I can see where this navigation style will be good on phone handsets, but this visual approach to tabs felt limiting: The icons are somewhat small to be able to distinguish among. The icons will be easier to handle, perhaps, on a tablet-but then again, this version of Firefox Mobile is not the one intended for tablets. And on the tablet, I prefer the actual tabbed interface of Google's current Honeycomb browser.
According to Mozilla's Thomas Arend, principal product manager, the tablet-optimized version will be coming "very shortly", probably in the next release cycle due in a few months.
From the main screen, you can swipe to the left to reveal the navigation, bookmarks, and browser settings in a pane that appears at right.
This version adds the ability to zoom and pan on a page at the same time; and to double tap to zoom into a column or text block.
The Firefox Sync capability lets you sync up bookmarks and usage history via the Web and a secure tunnel.
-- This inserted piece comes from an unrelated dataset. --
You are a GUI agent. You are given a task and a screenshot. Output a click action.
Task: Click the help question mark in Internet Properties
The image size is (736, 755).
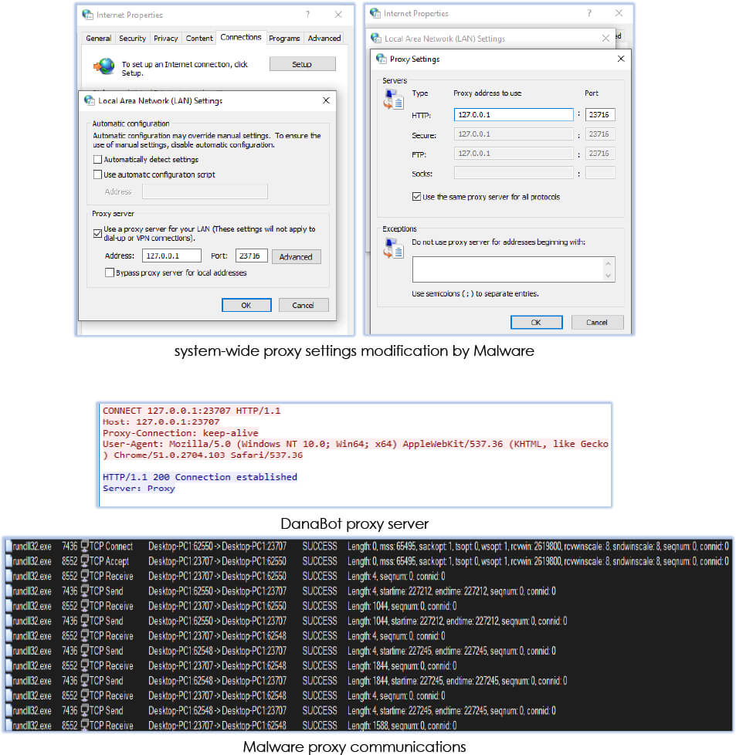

Initiate on one device, then the other. The mobile will generate a secure 12-character code that you can enter on the first system to create the share. Your sync file can be stored with 256-bit AES encryption on Mozilla's servers, or companies can choose to store this info on their own servers.
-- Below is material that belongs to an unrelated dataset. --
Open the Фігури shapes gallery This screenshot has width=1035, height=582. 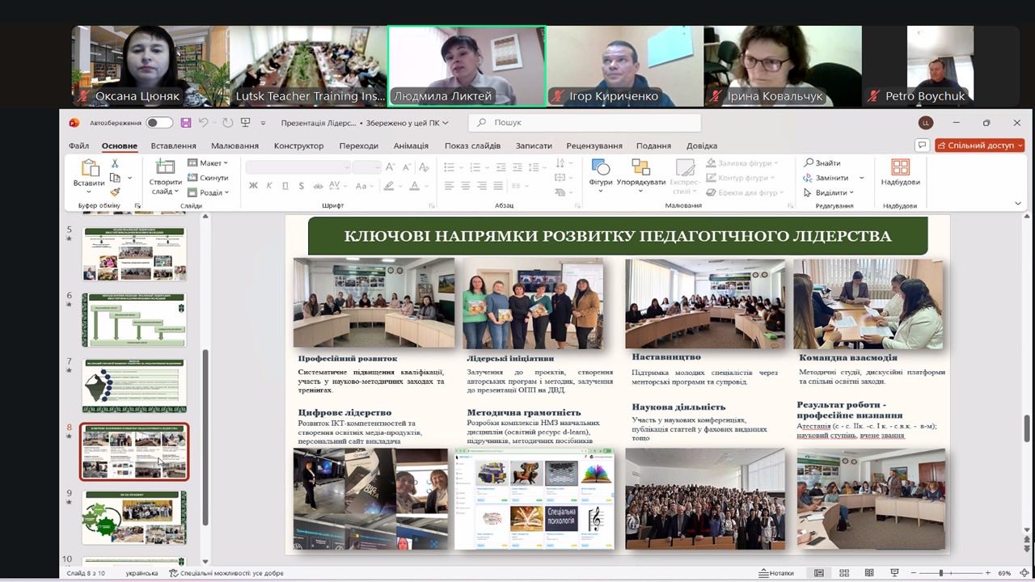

Mozilla's mobile browser is for Android right now. The company won't build an iOS browser given that Apple's terms of service means that any browser app must support Webkit and have no Javascript. The syncing, however, is available to iOS users via Firefox Home-which Mozilla dubs a browsing utility.
Opera Mobile 11
Opera also introduced new versions of its Mini and Mobile browsers. The Mini 6 works on Android, BlackBerry, and Symbian and Java smartphones. Mobile 11, the more full-featured browser, works with Android and Symbian. Opera's browsers can be used on iOS, via a workaround whereby the browser itself is hosted on the company's servers, an approach the company says actually improves performance on frequently accessed pages, since those pages can be cached remotely.
Opera's updates are more modest, but both browsers now allow pinch-to-zoom, and both have a share button so you share a page via Facebook, Twitter, and other social networks.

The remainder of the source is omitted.